Pursuant to the National System of Conservation Units (SNUC) law passed in 2000, each of the units of sustainable use (which allows the presence of residents), as well as those of total protection (which doesn’t), should have a management plan.

The plan is a technical instrument defining the general purposes of the unit and its zoning, with rules for natural resource use in each part of the unit. Once a conservation unit is created, it has five years for its management plan to be approved.

The SNUC furthermore determines that total protection units and national forests (one of the models of sustainable use units) should have an Advisory Council, responsible for approving and monitoring compliance with the management plan.

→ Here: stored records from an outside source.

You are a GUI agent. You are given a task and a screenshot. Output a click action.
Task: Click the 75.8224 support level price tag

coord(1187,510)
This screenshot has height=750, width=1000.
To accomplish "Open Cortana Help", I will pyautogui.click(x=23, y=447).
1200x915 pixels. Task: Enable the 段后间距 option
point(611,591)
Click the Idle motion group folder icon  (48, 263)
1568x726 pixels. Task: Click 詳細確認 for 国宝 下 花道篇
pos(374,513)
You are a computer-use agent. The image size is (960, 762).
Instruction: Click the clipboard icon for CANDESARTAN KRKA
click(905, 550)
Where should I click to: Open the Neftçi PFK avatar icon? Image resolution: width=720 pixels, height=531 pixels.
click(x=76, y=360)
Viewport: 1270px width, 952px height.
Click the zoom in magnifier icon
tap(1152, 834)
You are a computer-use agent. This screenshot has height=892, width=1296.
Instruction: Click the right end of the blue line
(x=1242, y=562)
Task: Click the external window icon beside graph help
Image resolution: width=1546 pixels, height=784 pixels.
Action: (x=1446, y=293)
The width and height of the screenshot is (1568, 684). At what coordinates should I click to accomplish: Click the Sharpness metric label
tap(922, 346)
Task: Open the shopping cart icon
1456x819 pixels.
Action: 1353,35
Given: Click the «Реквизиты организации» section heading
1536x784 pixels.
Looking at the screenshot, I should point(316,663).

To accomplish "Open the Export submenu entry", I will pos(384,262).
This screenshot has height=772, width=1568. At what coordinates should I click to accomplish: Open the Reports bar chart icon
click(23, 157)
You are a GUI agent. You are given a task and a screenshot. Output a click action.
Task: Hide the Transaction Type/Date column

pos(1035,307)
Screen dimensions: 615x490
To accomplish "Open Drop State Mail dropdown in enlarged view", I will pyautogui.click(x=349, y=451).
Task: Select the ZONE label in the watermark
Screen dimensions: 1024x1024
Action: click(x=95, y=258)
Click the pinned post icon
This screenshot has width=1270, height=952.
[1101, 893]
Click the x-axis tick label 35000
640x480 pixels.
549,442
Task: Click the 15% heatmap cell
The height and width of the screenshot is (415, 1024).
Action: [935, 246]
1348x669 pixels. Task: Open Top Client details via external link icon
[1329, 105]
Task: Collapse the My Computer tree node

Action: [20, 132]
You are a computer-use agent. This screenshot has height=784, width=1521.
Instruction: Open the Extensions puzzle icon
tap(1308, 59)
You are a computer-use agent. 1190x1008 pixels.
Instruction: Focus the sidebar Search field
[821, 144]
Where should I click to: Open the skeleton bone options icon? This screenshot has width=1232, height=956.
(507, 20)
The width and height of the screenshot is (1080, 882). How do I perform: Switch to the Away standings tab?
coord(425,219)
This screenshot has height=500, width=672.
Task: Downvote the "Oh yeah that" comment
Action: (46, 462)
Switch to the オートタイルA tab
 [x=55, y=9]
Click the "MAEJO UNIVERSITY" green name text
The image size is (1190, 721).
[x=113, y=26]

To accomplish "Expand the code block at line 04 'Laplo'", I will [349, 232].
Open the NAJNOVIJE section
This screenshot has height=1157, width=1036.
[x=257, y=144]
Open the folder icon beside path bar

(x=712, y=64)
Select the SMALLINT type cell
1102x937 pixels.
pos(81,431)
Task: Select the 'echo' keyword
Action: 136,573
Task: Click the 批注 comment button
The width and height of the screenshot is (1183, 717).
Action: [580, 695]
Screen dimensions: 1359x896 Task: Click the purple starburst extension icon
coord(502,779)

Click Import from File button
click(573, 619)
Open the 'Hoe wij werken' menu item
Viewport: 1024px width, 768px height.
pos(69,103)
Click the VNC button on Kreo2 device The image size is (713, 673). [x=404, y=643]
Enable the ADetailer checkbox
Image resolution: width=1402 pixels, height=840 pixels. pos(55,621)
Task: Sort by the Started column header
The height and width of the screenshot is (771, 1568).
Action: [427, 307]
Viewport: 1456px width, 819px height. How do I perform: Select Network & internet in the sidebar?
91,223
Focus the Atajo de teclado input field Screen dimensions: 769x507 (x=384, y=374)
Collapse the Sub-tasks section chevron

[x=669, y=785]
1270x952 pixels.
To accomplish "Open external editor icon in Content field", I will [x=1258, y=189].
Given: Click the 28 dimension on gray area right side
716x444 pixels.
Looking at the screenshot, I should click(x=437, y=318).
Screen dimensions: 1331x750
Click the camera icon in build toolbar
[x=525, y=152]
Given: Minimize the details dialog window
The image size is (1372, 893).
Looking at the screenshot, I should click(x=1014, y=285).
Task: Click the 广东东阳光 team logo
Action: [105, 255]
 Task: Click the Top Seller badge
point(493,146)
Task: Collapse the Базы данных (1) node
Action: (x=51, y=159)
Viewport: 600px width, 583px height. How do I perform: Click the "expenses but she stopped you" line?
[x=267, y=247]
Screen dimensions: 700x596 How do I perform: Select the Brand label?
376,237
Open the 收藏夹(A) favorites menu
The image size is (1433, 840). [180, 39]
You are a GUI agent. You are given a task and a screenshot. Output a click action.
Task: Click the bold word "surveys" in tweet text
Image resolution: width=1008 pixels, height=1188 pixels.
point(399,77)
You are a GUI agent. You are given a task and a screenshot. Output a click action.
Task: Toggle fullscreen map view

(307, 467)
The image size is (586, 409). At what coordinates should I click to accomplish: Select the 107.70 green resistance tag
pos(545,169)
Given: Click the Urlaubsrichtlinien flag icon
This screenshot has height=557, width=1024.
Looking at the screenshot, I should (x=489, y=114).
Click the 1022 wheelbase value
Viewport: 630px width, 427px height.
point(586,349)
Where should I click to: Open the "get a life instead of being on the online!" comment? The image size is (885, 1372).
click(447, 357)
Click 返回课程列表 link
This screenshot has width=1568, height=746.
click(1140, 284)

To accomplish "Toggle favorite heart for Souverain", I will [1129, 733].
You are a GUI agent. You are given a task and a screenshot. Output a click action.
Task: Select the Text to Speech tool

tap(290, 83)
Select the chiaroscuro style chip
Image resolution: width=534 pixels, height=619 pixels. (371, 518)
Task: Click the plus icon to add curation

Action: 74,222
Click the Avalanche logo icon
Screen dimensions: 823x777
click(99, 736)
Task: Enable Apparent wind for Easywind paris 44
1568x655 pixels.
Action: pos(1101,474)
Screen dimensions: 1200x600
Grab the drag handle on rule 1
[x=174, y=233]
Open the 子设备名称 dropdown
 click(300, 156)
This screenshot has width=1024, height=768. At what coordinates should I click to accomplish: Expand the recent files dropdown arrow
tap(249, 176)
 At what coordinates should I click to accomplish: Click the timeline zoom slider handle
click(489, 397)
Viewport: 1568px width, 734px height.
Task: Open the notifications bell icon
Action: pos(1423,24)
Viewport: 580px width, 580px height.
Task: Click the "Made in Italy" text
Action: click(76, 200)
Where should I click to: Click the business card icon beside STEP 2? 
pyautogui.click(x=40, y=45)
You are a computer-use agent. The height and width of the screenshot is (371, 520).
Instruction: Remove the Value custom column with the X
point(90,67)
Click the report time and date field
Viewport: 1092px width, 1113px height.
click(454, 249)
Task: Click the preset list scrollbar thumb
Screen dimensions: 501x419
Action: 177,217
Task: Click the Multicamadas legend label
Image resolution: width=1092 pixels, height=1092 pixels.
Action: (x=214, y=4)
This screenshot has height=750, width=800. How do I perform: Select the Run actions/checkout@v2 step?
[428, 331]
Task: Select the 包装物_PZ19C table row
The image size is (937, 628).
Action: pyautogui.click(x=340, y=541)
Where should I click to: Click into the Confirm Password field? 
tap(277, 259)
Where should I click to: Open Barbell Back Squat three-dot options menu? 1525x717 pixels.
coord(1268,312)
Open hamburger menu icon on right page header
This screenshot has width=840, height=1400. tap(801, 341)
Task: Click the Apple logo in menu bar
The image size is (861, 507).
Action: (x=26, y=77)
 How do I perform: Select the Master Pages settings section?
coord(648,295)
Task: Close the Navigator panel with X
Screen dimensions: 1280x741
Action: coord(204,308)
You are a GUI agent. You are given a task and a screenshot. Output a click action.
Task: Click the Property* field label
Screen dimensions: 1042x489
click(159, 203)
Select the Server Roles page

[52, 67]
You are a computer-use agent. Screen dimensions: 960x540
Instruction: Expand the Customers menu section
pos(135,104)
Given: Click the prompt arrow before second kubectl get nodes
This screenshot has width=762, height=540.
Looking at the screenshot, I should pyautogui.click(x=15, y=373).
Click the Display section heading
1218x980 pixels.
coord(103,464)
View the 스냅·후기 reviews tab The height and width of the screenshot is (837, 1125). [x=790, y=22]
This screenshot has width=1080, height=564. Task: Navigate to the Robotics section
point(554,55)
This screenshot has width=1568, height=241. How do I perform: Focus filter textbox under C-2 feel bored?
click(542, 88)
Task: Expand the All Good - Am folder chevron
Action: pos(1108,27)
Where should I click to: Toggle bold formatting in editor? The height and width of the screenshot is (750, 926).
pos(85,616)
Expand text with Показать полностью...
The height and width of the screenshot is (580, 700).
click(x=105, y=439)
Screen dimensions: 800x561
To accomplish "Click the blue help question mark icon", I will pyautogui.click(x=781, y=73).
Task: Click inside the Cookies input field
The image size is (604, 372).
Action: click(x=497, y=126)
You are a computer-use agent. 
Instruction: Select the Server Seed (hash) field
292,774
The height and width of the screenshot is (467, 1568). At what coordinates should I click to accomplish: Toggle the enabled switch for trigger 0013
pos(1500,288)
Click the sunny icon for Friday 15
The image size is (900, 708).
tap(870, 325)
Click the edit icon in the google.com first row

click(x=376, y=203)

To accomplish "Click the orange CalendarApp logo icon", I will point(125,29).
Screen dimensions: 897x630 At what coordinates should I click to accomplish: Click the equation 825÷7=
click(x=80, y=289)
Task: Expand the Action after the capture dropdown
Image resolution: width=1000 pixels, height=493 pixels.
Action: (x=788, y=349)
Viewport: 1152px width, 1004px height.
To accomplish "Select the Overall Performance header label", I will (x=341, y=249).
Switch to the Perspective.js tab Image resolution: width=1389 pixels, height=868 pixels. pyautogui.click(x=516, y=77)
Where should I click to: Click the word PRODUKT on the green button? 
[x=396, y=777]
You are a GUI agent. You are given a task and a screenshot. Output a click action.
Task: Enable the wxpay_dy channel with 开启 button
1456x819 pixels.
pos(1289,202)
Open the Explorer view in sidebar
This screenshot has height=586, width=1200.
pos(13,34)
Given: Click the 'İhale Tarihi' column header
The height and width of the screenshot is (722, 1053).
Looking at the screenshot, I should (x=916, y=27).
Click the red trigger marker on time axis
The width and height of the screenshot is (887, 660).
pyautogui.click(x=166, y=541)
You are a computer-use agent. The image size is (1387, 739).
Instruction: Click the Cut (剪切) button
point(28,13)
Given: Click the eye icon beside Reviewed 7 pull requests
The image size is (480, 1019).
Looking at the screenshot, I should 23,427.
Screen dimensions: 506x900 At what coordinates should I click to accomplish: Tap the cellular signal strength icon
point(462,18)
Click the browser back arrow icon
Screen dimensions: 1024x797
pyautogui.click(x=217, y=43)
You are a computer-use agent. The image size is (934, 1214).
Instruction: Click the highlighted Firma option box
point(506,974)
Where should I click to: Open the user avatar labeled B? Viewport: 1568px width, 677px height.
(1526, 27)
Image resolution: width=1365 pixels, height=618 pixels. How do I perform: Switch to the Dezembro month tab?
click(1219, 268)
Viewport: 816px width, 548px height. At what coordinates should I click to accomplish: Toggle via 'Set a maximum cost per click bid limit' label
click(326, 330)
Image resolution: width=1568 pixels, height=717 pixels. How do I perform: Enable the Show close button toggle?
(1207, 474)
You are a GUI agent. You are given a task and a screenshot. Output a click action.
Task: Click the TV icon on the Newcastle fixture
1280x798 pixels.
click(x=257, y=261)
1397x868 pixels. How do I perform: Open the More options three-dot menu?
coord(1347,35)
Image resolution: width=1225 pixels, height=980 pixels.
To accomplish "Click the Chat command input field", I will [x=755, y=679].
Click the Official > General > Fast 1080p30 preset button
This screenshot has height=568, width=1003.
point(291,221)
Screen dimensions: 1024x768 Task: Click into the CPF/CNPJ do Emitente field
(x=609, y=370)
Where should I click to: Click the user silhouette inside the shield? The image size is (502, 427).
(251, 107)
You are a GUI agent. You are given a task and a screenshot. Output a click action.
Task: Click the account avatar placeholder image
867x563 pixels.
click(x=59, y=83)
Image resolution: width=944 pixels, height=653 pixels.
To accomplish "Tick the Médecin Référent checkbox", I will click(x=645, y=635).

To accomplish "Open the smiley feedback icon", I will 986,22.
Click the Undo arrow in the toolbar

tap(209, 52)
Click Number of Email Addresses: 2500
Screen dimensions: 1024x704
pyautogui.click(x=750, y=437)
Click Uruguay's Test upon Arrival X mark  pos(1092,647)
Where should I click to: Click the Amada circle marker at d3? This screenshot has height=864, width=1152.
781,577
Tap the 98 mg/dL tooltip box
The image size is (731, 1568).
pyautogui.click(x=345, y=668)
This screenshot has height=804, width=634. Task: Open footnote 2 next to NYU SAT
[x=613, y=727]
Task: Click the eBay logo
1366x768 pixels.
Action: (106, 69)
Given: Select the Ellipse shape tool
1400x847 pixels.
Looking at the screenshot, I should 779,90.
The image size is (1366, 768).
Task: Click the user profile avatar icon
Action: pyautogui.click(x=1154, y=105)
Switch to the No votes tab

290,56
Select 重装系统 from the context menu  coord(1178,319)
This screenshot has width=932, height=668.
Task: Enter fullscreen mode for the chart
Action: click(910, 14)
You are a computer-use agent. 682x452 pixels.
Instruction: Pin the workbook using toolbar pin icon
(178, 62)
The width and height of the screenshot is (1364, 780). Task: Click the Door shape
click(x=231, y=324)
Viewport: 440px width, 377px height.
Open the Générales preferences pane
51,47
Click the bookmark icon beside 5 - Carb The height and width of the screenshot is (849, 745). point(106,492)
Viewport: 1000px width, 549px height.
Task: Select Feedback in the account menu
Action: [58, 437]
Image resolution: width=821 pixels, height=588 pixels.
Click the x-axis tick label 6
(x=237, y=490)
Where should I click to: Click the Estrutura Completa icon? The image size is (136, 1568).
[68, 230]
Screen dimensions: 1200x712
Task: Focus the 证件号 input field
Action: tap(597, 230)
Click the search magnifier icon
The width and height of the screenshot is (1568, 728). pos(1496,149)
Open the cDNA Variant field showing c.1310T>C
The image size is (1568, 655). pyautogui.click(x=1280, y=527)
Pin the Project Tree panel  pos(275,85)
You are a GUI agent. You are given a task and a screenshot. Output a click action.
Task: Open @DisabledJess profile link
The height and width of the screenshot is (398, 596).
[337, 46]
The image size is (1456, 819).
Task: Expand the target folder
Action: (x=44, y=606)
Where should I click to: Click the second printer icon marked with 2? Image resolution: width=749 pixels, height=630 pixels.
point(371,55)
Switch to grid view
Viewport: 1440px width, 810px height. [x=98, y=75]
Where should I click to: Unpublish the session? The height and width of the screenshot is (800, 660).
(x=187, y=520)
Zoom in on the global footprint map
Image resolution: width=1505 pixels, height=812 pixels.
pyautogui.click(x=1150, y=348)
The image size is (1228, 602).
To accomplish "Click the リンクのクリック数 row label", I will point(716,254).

The council should be made up of representatives of the government, civil society, and, in the case of national forests, the residents. Other sustainable use units (extraction reserves and sustainable development reserves) should also have a Deliberative Council, likewise including the participation of NGOs and residents’ associations, with decision-making power.

According to André Cruz, a technical specialist with the National Council of Traditional Populations (CNPT) at the Brazilian Institute of the Environment and Renewable Natural Resources (IBAMA), none of the country’s 44 federal extractive reserves has an officially constituted management plan or deliberative council.

Data provided by the IBAMA public relations office indicate that as of January of this year, president Lula’s Administration had created 20 conservation units (containing 8.56 million hectares).

12 of the units, with 8.43 million hectares, are located in the Amazon. Of the 20 units, eight are for total protection (4.44 million hectares), and 12, for sustainable use (4.12 million hectares).